> EXERCISE DETAILS
Omitting the images, transcribe the records below exactly as they stand.

Stored items from a collection:
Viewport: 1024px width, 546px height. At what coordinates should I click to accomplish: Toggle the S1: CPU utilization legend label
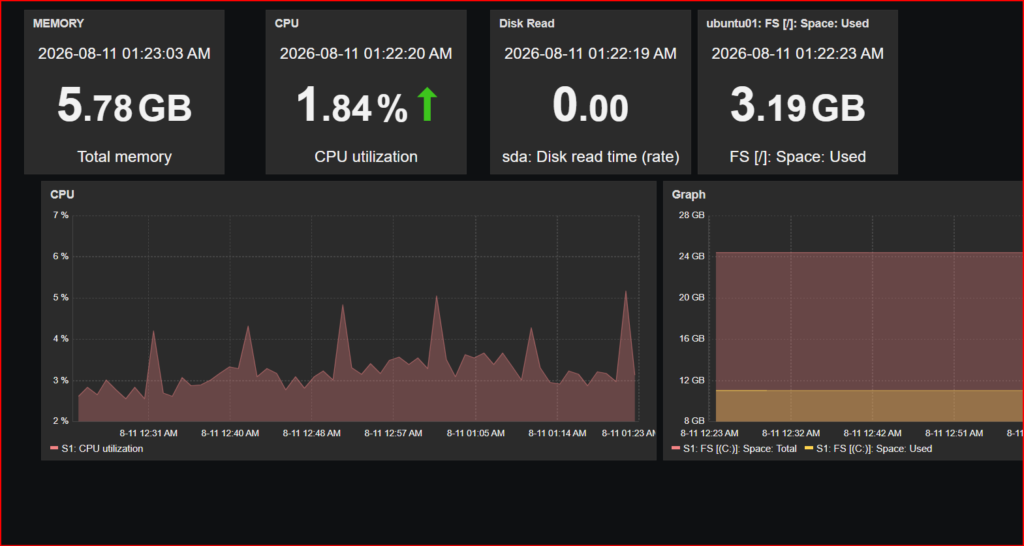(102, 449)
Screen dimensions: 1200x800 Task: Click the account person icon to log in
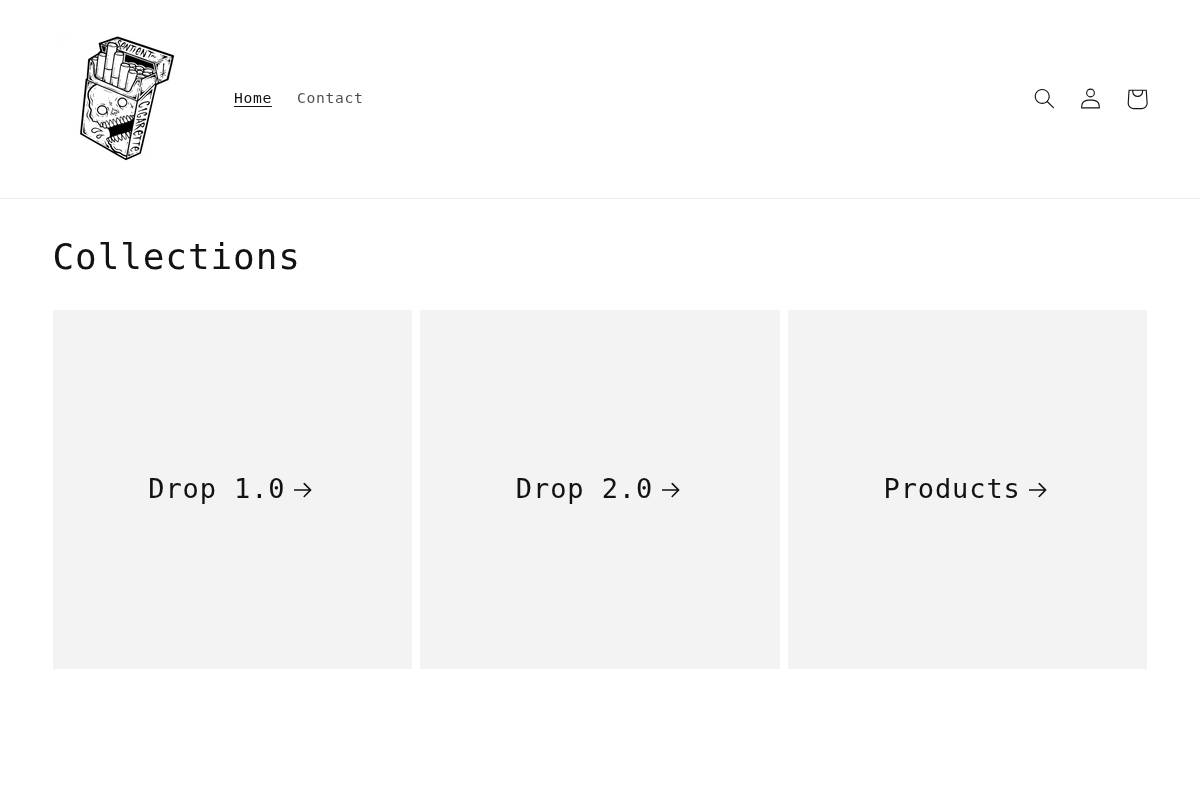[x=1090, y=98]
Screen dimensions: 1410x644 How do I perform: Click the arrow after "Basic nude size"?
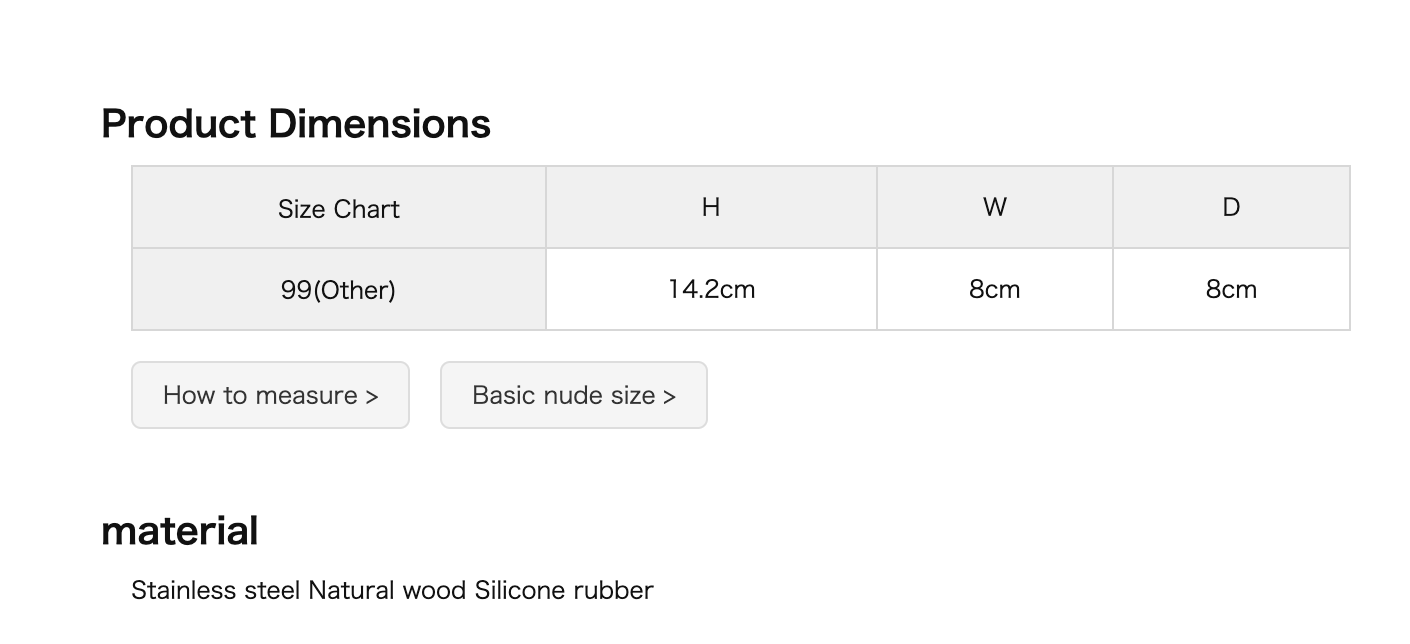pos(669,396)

> RESULT OF THE EXERCISE
Viewport: 1024px width, 546px height. At what coordinates should I click to accomplish: Toggle the S1: CPU utilization legend label
(102, 449)
Screen dimensions: 1200x800 Task: Click the account person icon to log in
[x=1090, y=98]
Screen dimensions: 1410x644 How do I perform: Click the arrow after "Basic nude size"?
pos(669,396)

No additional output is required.